Toplu iş sözleşmesinin 57. maddesinde açık biçimde vasıta ücretinin işçinin fiilen çalıştığı günler için ödeneceği hükme bağlanmıştır. Şu hale göre istek konusu dönem içinde davacı işçinin fiilen hangi günler çalıştığı konusundaki tartışma üzerinde durulmalı ve konuyla ilgili işveren belgeleri bir değerlendirmeye tabi tutularak gerçek durumun tespitine gidilmelidir. Aylık ücret bordrolarında işçinin izin kullandığı ya da rapor aldığı günlerin gösterilmemiş oluşu, işveren aleyhine yorumlanmamalı ve gerekirse konuya dair işveren belgelerinin tamamı getirtilerek, vasıta ücretine esas olmak üzere davaya konu dönem içinde fiilen çalışılan günler tereddüde yer vermeyecek şekilde tespit edilmeli ve sonucuna göre bir karar verilmelidir. Eksik incelemeyle ve davalının rapora karşı itirazları yeterince değerlendirilmeden bir karar verilmesi hatalı olup bozmayı gerektirmiştir.
9. HD. 2009/34213 E. 2009/30242 K. 03.11.2009

…Dosya içeriğine göre davacıya işe girdiği tarihten Ocak 2006 tarihine kadar personel yönetmeliği hükümlerine uygun olarak her ay 100 abonman bileli yol yardımının işverence yapıldığı. Şubat 2006 ayından itibaren yol yardımı verilmesi uygulamasına son verildiği ve fesih tarihi 30.11.2010 tarihine kadar da verilmediği anlaşılmaktadır.

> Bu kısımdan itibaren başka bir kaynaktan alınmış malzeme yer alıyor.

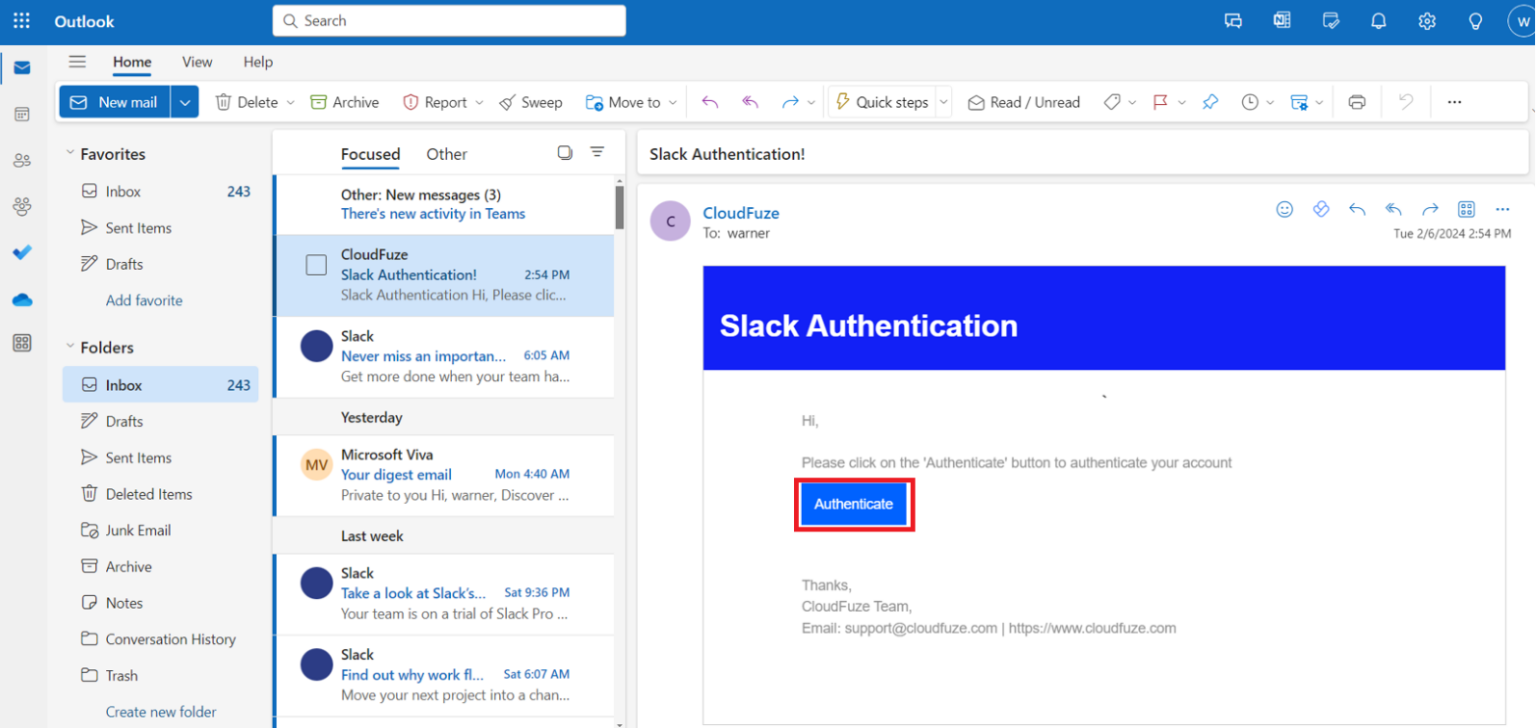Print the current email
This screenshot has height=728, width=1536.
[1356, 101]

Dava konusu yapılan “yol yardımı” ücretin eki niteliğinde olup ücret gibi değerlendirilmelidir. Ücret ve eklerinin ödenmesi işveren için iş akdinin asli edimlerinden biridir.
Dosya kapsamından; davalı işverenin ücretin eki niteliğinde olan yol yardımını tek taraflı bir işlemle ve davacıya bildirim yapmadan kaldırdığı anlaşılmaktadır. Yol yardımının kaldırılması yukarıda ilke kararımızda belirtildiği gibi 4857 sayılı İş Kanununun 22. Maddesi uyarınca çalışma koşullarında esaslı bir değişiklik olup, değişiklik işçiye yazılı olarak bildirilmek ve işçinin kabulü suretiyle yapılabilir. Bu şekilde yapılmayan ve işçi tarafından yazılı olarak kabul edilmeyen değişiklikler işçiyi bağlamaz. Davacı uygulamadan kaldırılan yol yardımı ücretlerini talep edebilir. 4857 Sayılı İş Yasa’sının 22. Maddesi hükmü karşısında davacının uzun süre sessiz kalması zımnen kabul anlamına gelmez. Bu nedenle, dava konusu isteğin yazılı gerekçe ile reddedilmesi hatalıdır.

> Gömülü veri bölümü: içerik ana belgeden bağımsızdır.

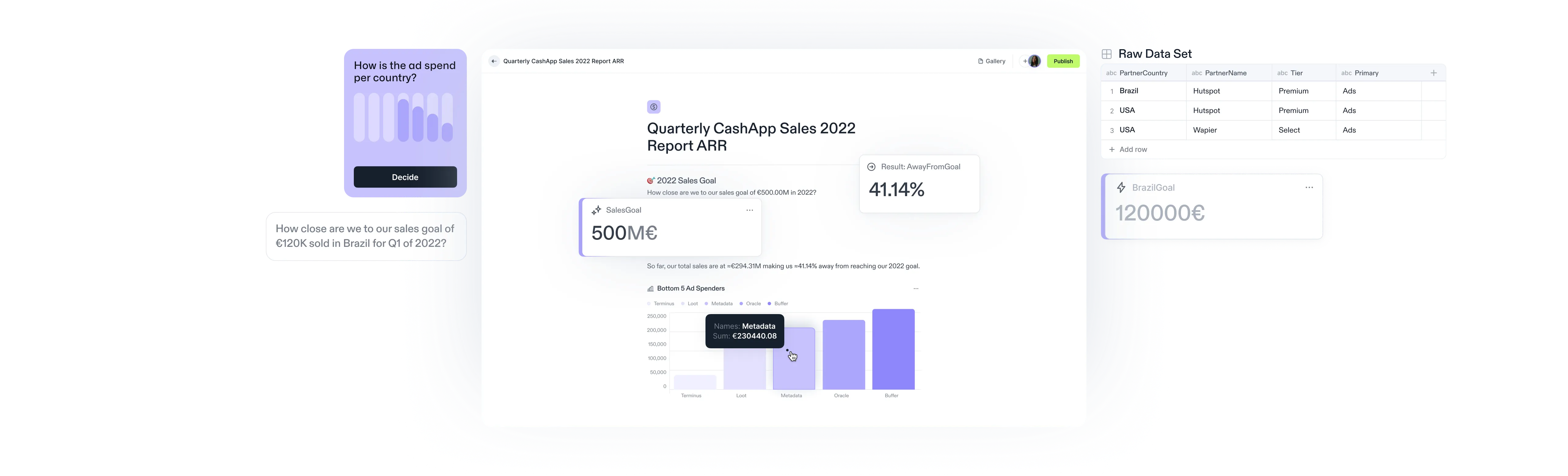Open the Gallery page icon
This screenshot has height=476, width=1568.
click(980, 61)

9. HD. 2012/2229 E. 2014/5874 K. 25.02.2014

…Davacı, davalı işveren tarafından kendine servis ücreti ödenmediğini belirterek bu alacağını talep etmiştir. Davalı taraf bu talebin haksız olduğunu belirtmiştir. Davacı tanıkları işyerinde 1997 veya 1998 yılında bir dönem kötü şartlardaki bir araç ile servis hizmeti verildiğini ve daha sonra bu hizmetin kaldırıldığını belirtmiştir.
Davalı işyerinde uygulanan bir toplu iş sözleşmesi bulunmamaktadır. Davalı işverenin çalışanlara ücretsiz servis hizmeti verdiği de ispatlanamamıştır. Kaldı ki bu şekilde bir hizmet verilse dahi bu husus iş sözleşmesi ile düzenlenmediğinden davacı işçiye bu hizmetten yararlandırılmaması halinde bunu parasal olarak talep etme hakkı vermez. Ayrıca tanık beyanlarına göre servis hizmeti 1997 veya 1998 yılında verilmiş ve bu tarihte kaldırılmıştır.
Bu tarih itibariyle 1475 sayılı İş Kanunu yürürlükte olup bu kanunda iş şartlarında değişikliğin işçinin yazılı kabulüne bağlı olduğuna ilişkin bir düzenleme de bulunmadığından servis hizmetinin kaldırılması aradan geçen süre dikkate alındığında iş koşulu haline dönüşmüştür.
Davacının servis ücreti talebinin reddi gerekirken yazılı şekilde kabulü hatalıdır.
9. HD. 2011/8575 E. 2011/18853 K. 21.06.2011

…Davacı işçi dava dilekçesinde herhangi bir gerekçe belirtmeden servis ücreti isteğinde bulunmuştur.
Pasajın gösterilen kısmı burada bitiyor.